Aim of the exercise> Transcribe exactly the line with "At what coordinates" and each line that follows it in the listing, down to the last, omitting all pictures.

Working data>
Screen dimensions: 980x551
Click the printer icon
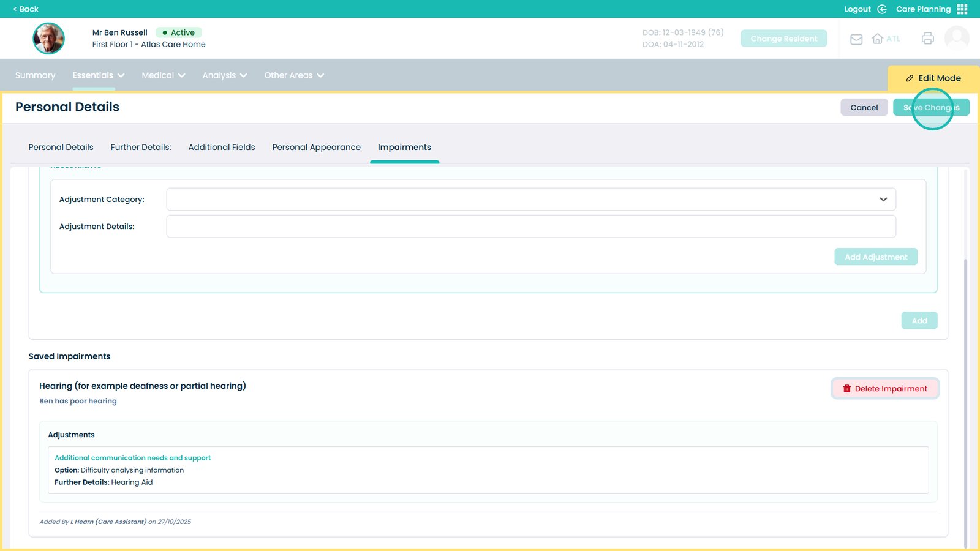pos(927,39)
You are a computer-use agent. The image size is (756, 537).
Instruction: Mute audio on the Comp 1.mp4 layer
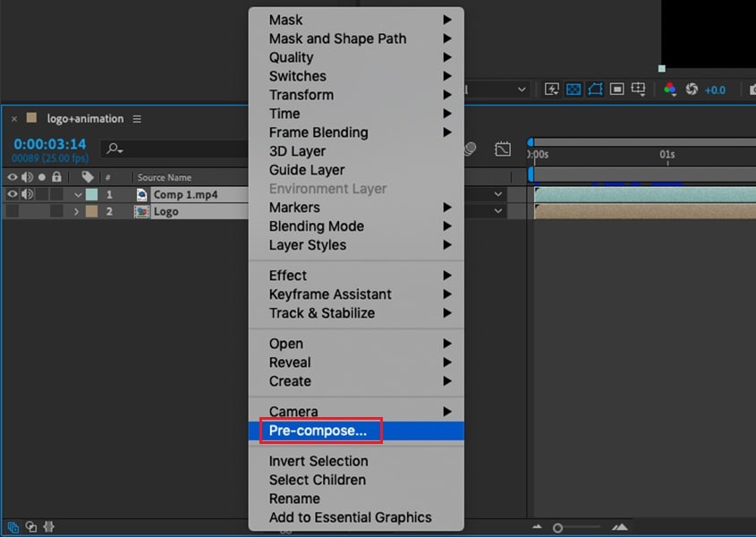click(27, 194)
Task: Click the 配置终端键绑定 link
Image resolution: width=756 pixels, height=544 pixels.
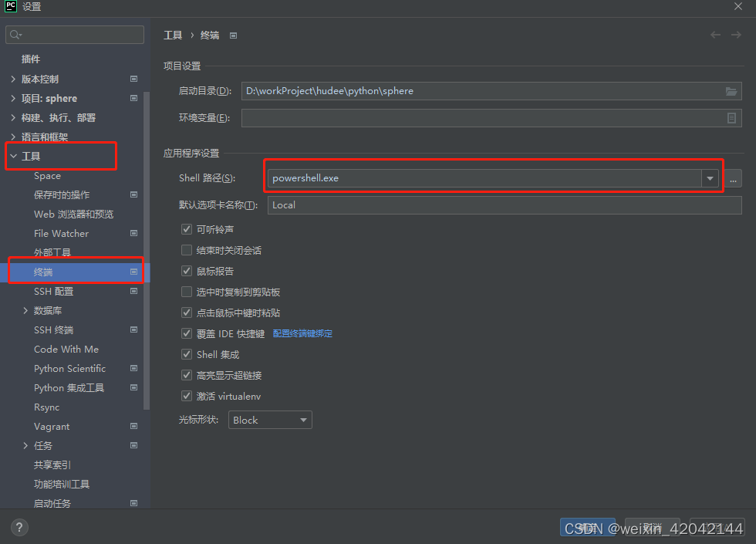Action: (302, 333)
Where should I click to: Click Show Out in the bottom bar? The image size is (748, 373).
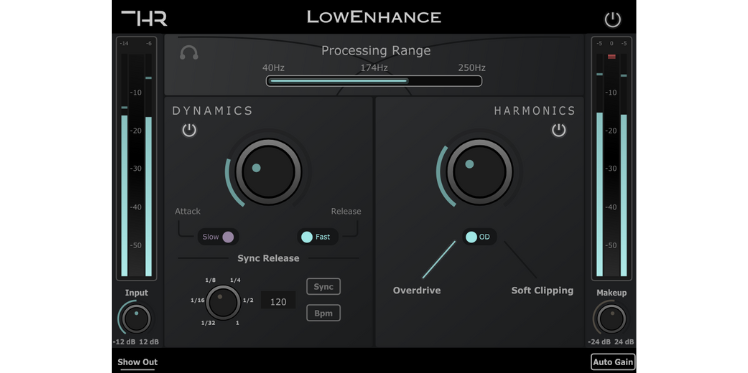point(137,362)
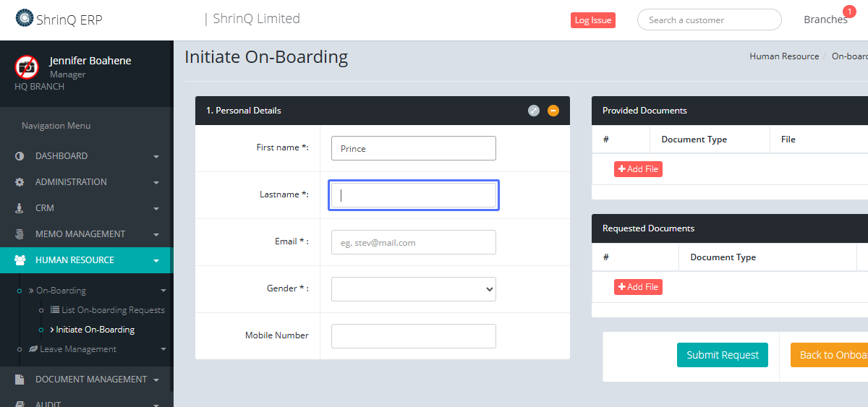Click the expand icon on Personal Details panel

coord(534,111)
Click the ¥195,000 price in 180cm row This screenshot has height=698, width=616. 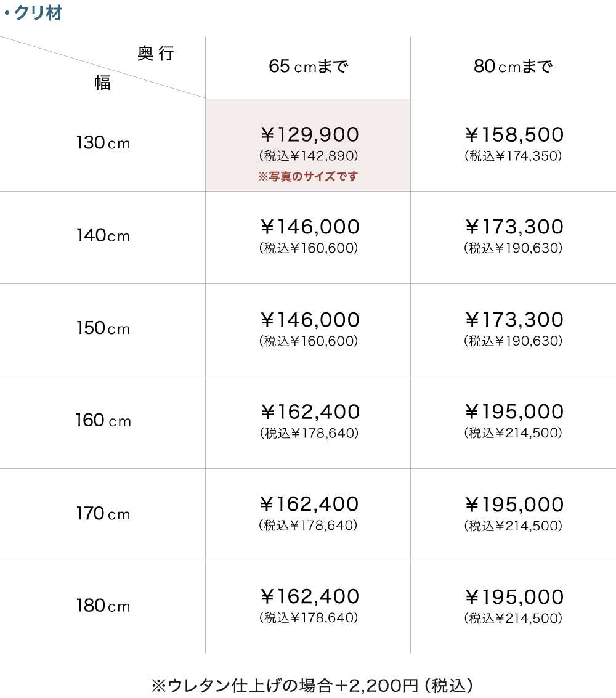click(x=513, y=598)
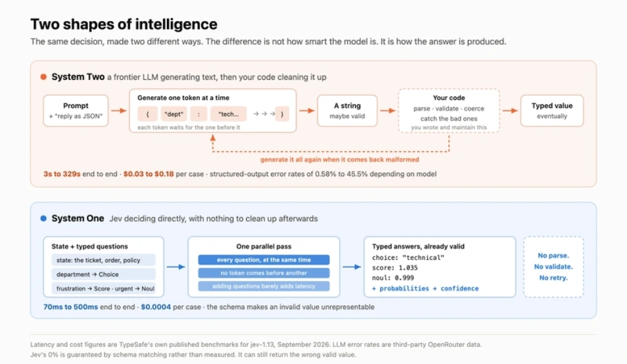Select the "tech..." token chip
This screenshot has width=627, height=364.
coord(228,114)
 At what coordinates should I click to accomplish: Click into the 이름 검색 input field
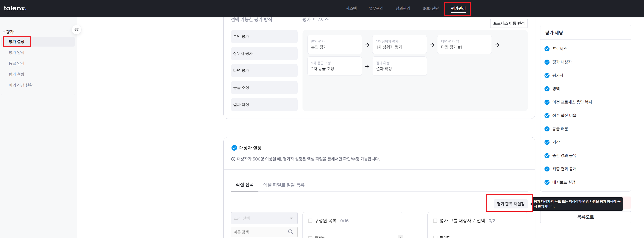point(260,232)
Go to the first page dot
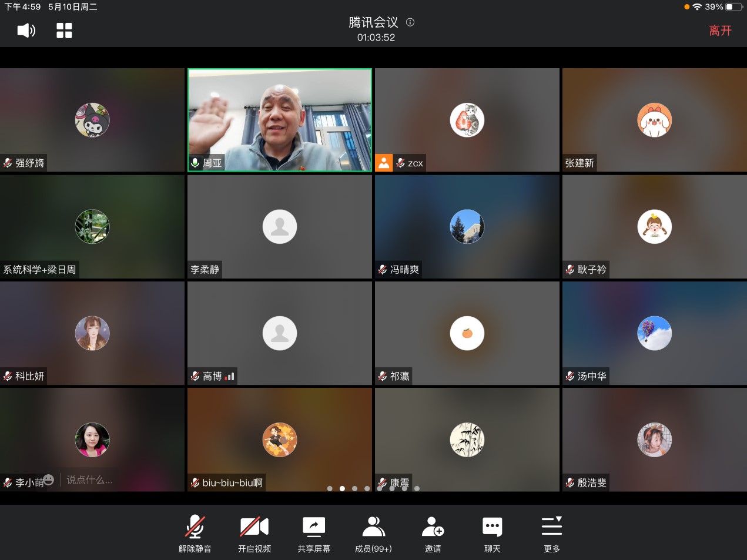 (330, 488)
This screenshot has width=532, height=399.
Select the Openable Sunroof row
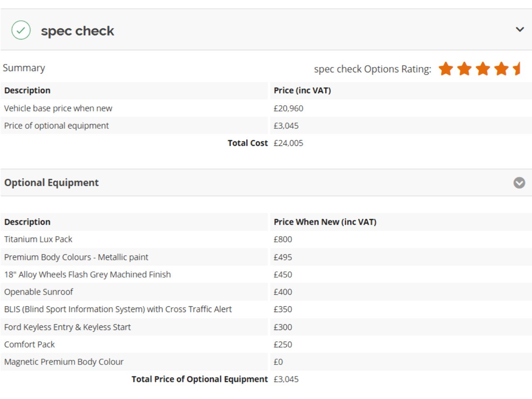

Task response>
 At what coordinates should I click to accomplish: Click into the 이름 검색 input field
point(260,232)
Go to the first page dot
 (330, 488)
This screenshot has width=532, height=399.
Select the Openable Sunroof row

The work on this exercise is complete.